--- Problem details ---
Pictures stay out of the output. Return exactly the lines below from the one with "Top 8 des meilleurs" down to the one with "Vælg muligheder (555, 826)", both included, and nothing more.

[Saved data entries]
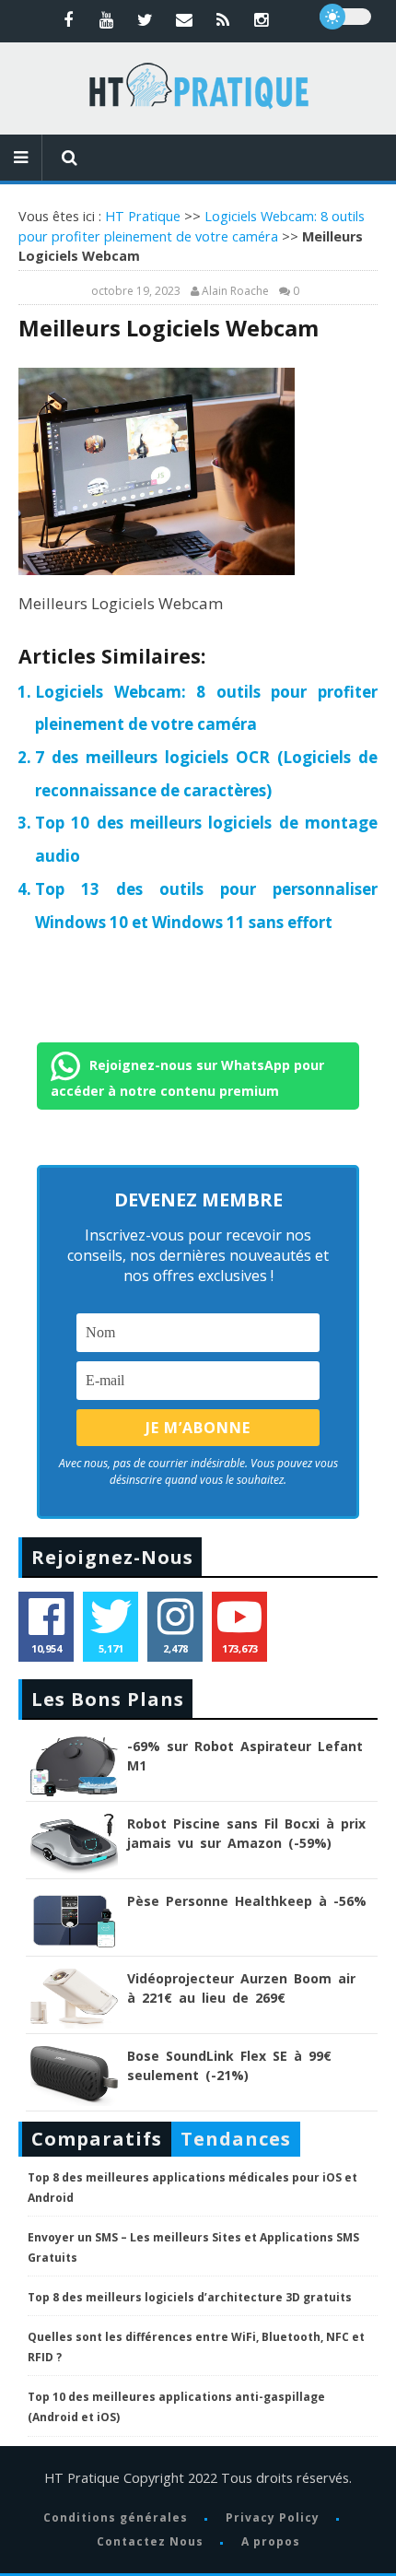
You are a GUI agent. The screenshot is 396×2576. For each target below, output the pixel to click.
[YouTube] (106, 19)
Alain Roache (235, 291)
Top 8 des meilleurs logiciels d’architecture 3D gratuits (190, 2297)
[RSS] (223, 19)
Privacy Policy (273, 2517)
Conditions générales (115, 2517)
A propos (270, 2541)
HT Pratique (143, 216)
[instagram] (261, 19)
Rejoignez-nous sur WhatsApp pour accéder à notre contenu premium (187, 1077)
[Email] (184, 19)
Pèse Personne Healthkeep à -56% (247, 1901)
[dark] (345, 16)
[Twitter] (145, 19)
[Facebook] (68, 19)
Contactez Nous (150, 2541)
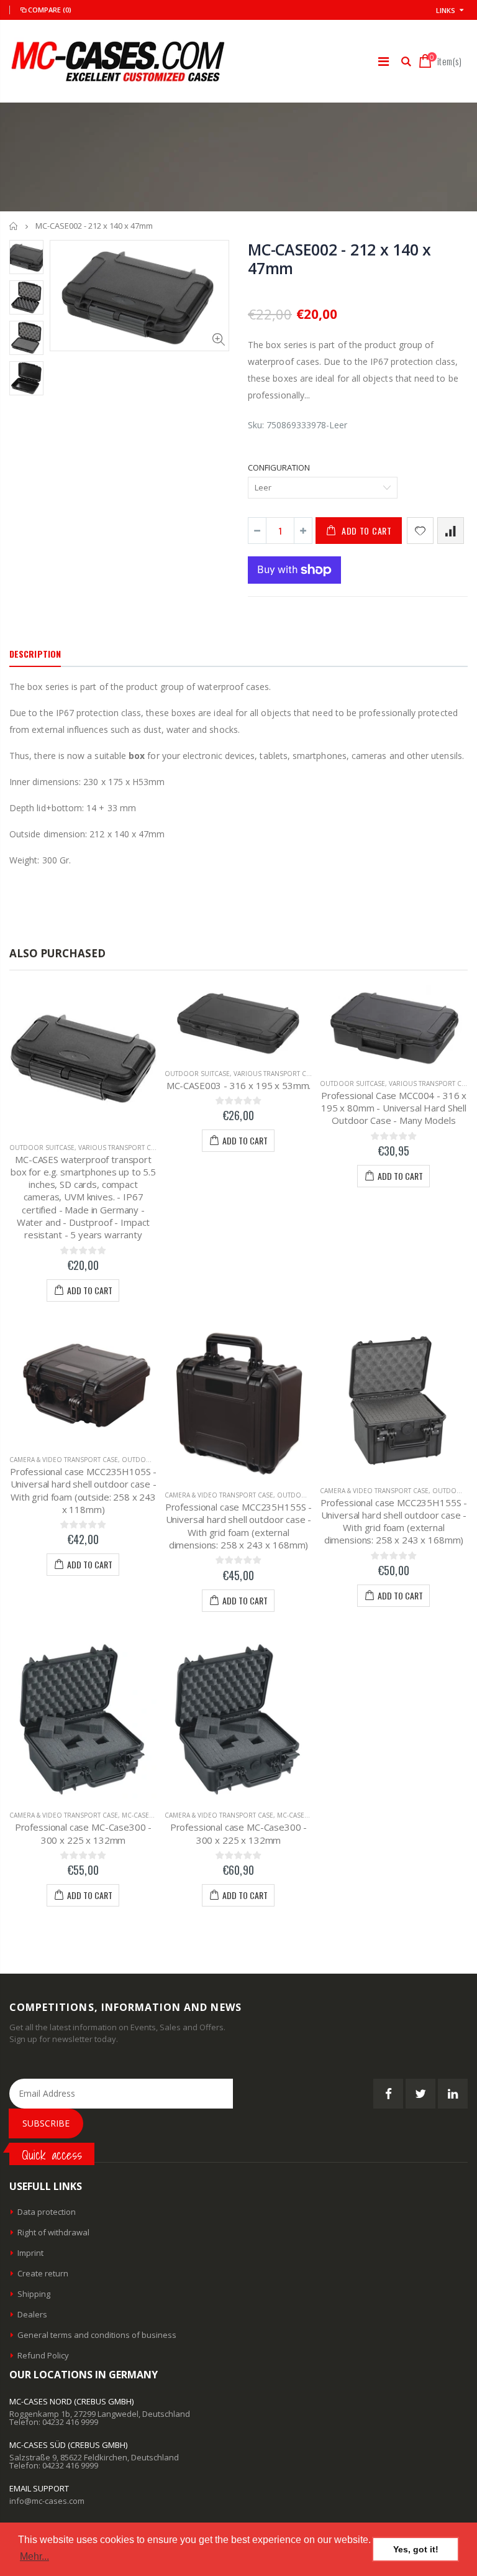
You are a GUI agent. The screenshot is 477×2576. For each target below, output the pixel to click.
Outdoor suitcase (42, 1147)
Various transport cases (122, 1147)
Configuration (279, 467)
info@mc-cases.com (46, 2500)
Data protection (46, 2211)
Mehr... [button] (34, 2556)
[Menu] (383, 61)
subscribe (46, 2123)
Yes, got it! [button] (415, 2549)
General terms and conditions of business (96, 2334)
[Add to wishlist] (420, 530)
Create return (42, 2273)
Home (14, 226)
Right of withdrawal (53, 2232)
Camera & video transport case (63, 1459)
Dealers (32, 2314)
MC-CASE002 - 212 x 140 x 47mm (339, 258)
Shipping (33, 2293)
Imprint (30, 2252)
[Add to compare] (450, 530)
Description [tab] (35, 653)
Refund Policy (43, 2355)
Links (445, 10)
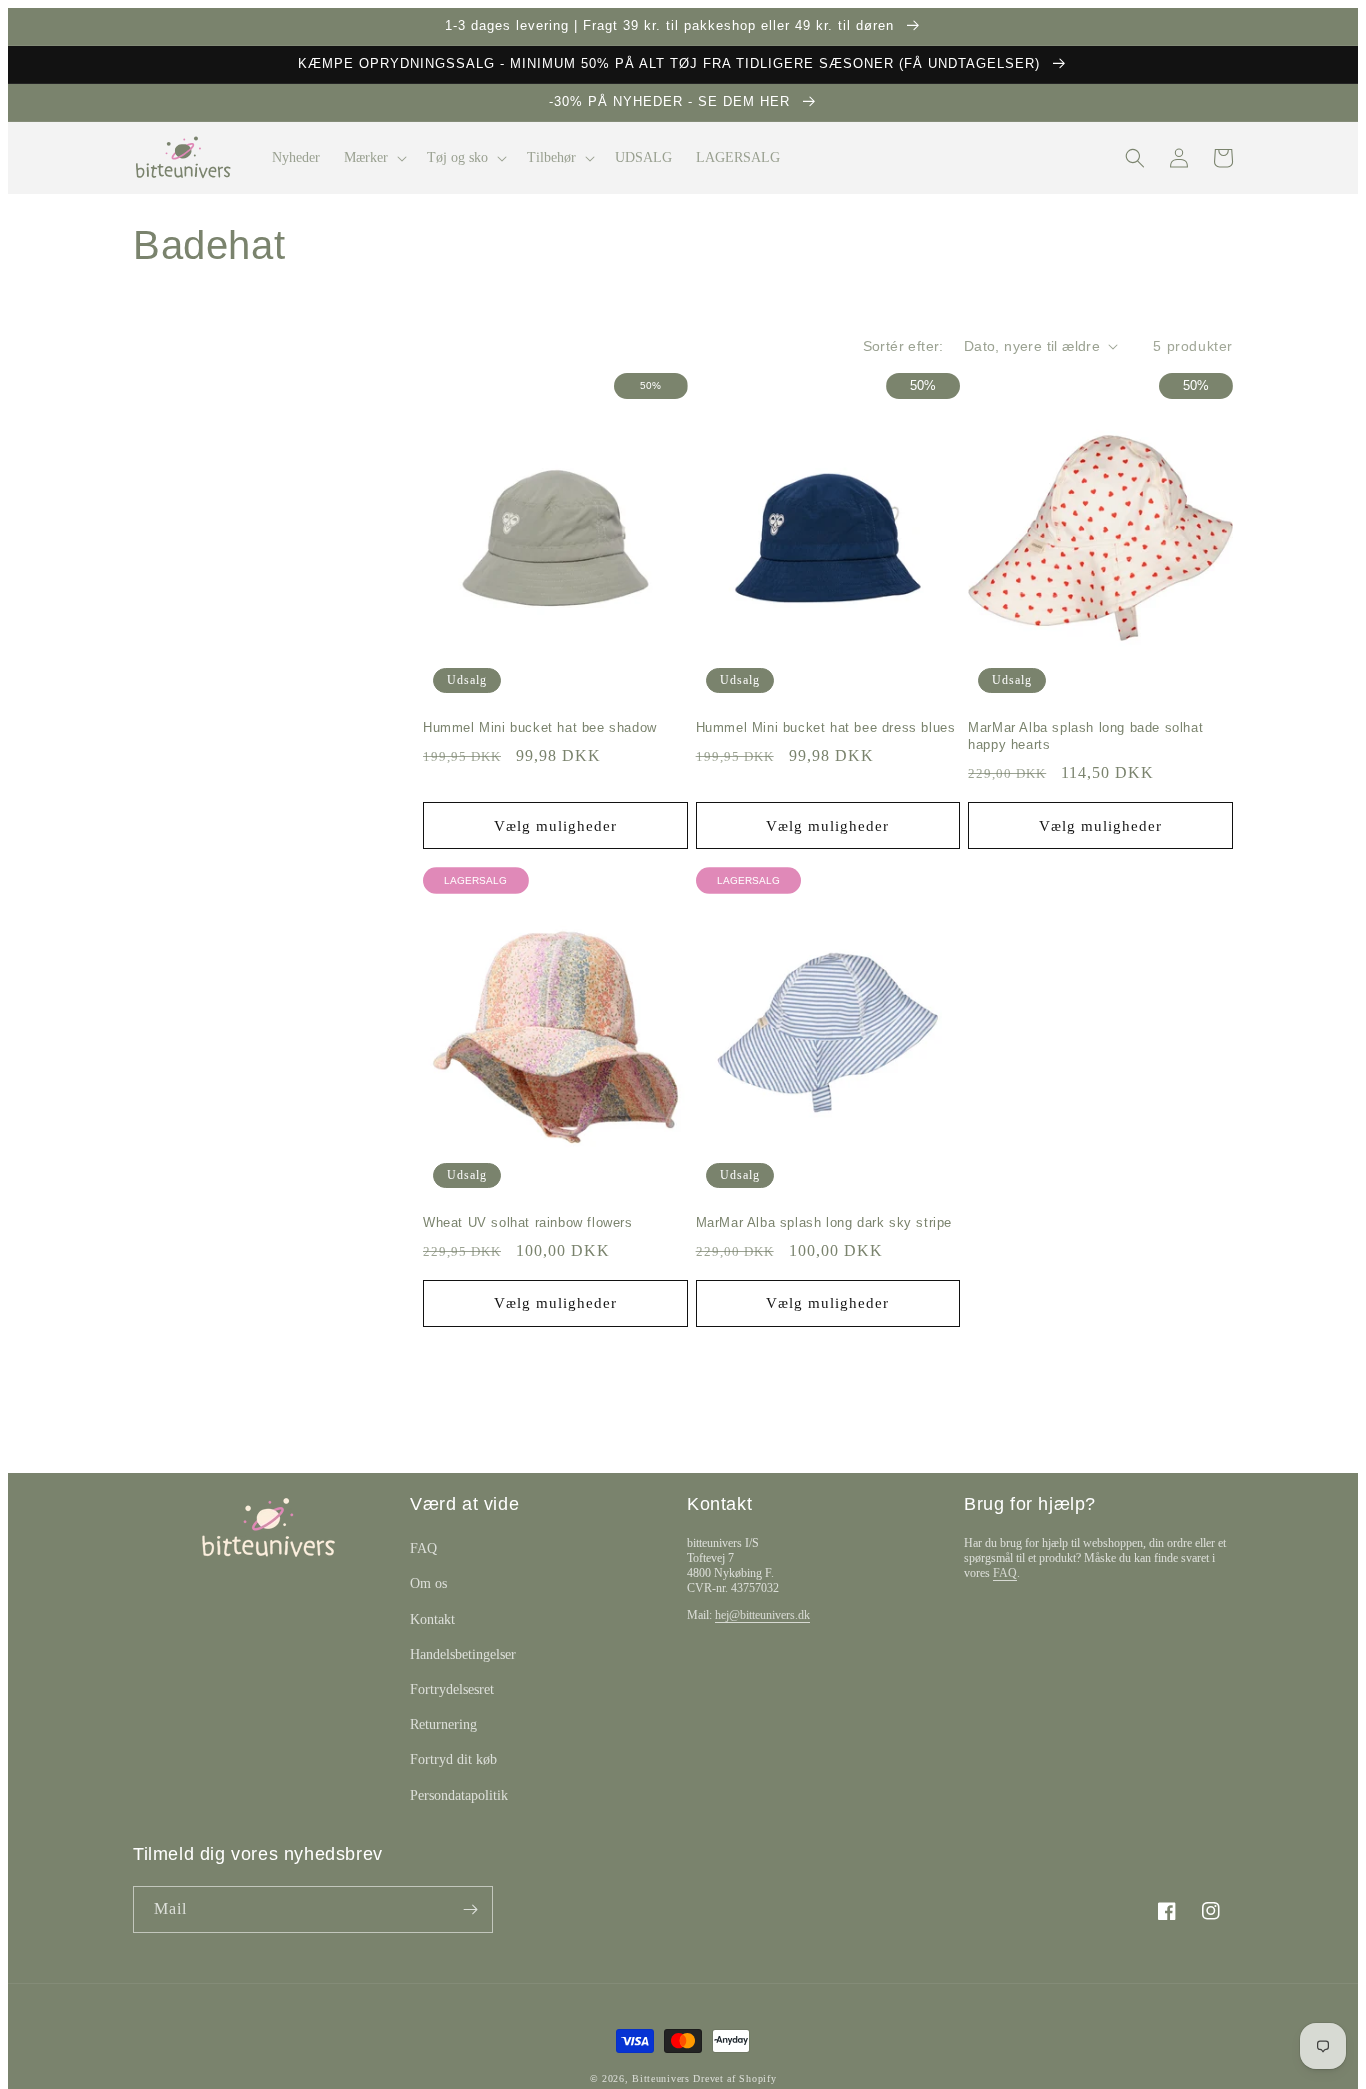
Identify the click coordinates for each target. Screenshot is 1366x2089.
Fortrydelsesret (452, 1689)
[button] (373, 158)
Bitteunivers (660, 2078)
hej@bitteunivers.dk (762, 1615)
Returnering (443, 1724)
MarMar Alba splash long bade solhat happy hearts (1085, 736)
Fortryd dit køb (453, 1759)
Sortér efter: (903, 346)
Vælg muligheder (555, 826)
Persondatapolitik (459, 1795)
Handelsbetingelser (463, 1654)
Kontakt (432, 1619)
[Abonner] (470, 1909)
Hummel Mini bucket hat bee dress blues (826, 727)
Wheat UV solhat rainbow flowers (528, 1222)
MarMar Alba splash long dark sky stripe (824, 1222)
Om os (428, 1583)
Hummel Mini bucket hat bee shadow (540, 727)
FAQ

--- Answer space ---
Top 8 des meilleurs logiciels d’architecture 3D gratuits (190, 2297)
[RSS] (223, 19)
Privacy Policy (273, 2517)
Conditions générales (115, 2517)
A propos (270, 2541)
HT Pratique (143, 216)
[instagram] (261, 19)
Rejoignez-nous sur WhatsApp pour accéder à notre contenu premium (187, 1077)
[Email] (184, 19)
Pèse Personne Healthkeep à -56% (247, 1901)
[dark] (345, 16)
[Twitter] (145, 19)
[Facebook] (68, 19)
Contactez Nous (150, 2541)
You are a GUI agent. The screenshot is 477×2576. For each target below, output the pixel to click.
Outdoor suitcase (42, 1147)
Various transport cases (122, 1147)
Configuration (279, 467)
info@mc-cases.com (46, 2500)
Data protection (46, 2211)
Mehr... [button] (34, 2556)
[Menu] (383, 61)
subscribe (46, 2123)
Yes, got it! [button] (415, 2549)
General terms and conditions of business (96, 2334)
[Add to wishlist] (420, 530)
Create return (42, 2273)
Home (14, 226)
Right of withdrawal (53, 2232)
Camera & video transport case (63, 1459)
Dealers (32, 2314)
MC-CASE002 - 212 x 140 x 47mm (339, 258)
Shipping (33, 2293)
Imprint (30, 2252)
[Add to compare] (450, 530)
Description [tab] (35, 653)
Refund Policy (43, 2355)
Links (445, 10)
Identify the click coordinates for each target. Screenshot is 1366x2089.
Fortrydelsesret (452, 1689)
[button] (373, 158)
Bitteunivers (660, 2078)
hej@bitteunivers.dk (762, 1615)
Returnering (443, 1724)
MarMar Alba splash long bade solhat happy hearts (1085, 736)
Fortryd dit køb (453, 1759)
Sortér efter: (903, 346)
Vælg muligheder (555, 826)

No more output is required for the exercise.